Saved data entries:
···

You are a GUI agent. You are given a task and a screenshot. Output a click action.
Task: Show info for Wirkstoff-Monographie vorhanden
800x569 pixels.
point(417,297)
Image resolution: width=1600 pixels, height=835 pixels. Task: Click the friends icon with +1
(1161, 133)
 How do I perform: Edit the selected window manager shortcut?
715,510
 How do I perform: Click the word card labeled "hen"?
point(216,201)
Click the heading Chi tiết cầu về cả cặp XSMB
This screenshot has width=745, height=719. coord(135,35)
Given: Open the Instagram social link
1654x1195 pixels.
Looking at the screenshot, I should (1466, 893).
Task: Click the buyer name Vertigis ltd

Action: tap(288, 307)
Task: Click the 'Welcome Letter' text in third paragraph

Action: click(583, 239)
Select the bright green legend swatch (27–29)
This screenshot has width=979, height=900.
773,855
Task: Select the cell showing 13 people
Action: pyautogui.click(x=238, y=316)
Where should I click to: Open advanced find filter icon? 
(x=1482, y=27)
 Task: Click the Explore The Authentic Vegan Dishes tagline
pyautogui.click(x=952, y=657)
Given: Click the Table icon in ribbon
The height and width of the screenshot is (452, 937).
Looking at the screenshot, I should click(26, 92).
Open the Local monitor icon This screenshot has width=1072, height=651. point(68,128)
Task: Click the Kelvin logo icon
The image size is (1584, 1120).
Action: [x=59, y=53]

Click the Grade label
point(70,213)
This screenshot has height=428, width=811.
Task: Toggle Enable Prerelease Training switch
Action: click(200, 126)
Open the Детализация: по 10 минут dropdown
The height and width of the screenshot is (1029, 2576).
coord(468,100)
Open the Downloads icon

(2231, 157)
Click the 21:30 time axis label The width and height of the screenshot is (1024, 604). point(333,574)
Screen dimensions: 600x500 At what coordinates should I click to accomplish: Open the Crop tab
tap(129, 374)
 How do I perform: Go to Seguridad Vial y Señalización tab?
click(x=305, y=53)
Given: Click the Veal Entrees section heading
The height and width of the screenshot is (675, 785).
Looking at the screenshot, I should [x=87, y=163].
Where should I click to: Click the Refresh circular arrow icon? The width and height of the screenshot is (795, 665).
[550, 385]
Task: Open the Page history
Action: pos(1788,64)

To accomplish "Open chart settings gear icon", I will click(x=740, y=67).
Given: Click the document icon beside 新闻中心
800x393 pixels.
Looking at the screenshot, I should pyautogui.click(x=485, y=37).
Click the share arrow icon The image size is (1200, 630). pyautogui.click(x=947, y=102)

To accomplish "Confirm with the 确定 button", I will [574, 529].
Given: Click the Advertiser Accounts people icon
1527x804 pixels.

···

• _TASK BRIEF_
Please repeat the data in full so that nothing differs from the original.

• _REPLY TO THE TASK_
You are a GUI agent. You are given a task and a screenshot. Output a click action.
Task: Show info for Wirkstoff-Monographie vorhanden
800x569 pixels.
point(417,297)
Image resolution: width=1600 pixels, height=835 pixels. Task: Click the friends icon with +1
(1161, 133)
 How do I perform: Edit the selected window manager shortcut?
715,510
 How do I perform: Click the word card labeled "hen"?
point(216,201)
Click the heading Chi tiết cầu về cả cặp XSMB
This screenshot has width=745, height=719. coord(135,35)
Given: Open the Instagram social link
1654x1195 pixels.
Looking at the screenshot, I should (1466, 893).
Task: Click the buyer name Vertigis ltd

Action: tap(288, 307)
Task: Click the 'Welcome Letter' text in third paragraph

Action: click(583, 239)
Select the bright green legend swatch (27–29)
This screenshot has width=979, height=900.
773,855
Task: Select the cell showing 13 people
Action: pyautogui.click(x=238, y=316)
Where should I click to: Open advanced find filter icon? 
(x=1482, y=27)
 Task: Click the Explore The Authentic Vegan Dishes tagline
pyautogui.click(x=952, y=657)
Given: Click the Table icon in ribbon
The height and width of the screenshot is (452, 937).
Looking at the screenshot, I should click(26, 92).
Open the Local monitor icon This screenshot has width=1072, height=651. point(68,128)
Task: Click the Kelvin logo icon
The image size is (1584, 1120).
Action: [x=59, y=53]

Click the Grade label
point(70,213)
This screenshot has height=428, width=811.
Task: Toggle Enable Prerelease Training switch
Action: click(200, 126)
Open the Детализация: по 10 минут dropdown
The height and width of the screenshot is (1029, 2576).
coord(468,100)
Open the Downloads icon

(2231, 157)
Click the 21:30 time axis label The width and height of the screenshot is (1024, 604). point(333,574)
Screen dimensions: 600x500 At what coordinates should I click to accomplish: Open the Crop tab
tap(129, 374)
 How do I perform: Go to Seguridad Vial y Señalización tab?
click(x=305, y=53)
Given: Click the Veal Entrees section heading
The height and width of the screenshot is (675, 785).
Looking at the screenshot, I should [x=87, y=163].
Where should I click to: Click the Refresh circular arrow icon? The width and height of the screenshot is (795, 665).
[550, 385]
Task: Open the Page history
Action: pos(1788,64)

To accomplish "Open chart settings gear icon", I will click(x=740, y=67).
Given: Click the document icon beside 新闻中心
800x393 pixels.
Looking at the screenshot, I should pyautogui.click(x=485, y=37).
Click the share arrow icon The image size is (1200, 630). pyautogui.click(x=947, y=102)

To accomplish "Confirm with the 确定 button", I will [574, 529].
Given: Click the Advertiser Accounts people icon
1527x804 pixels.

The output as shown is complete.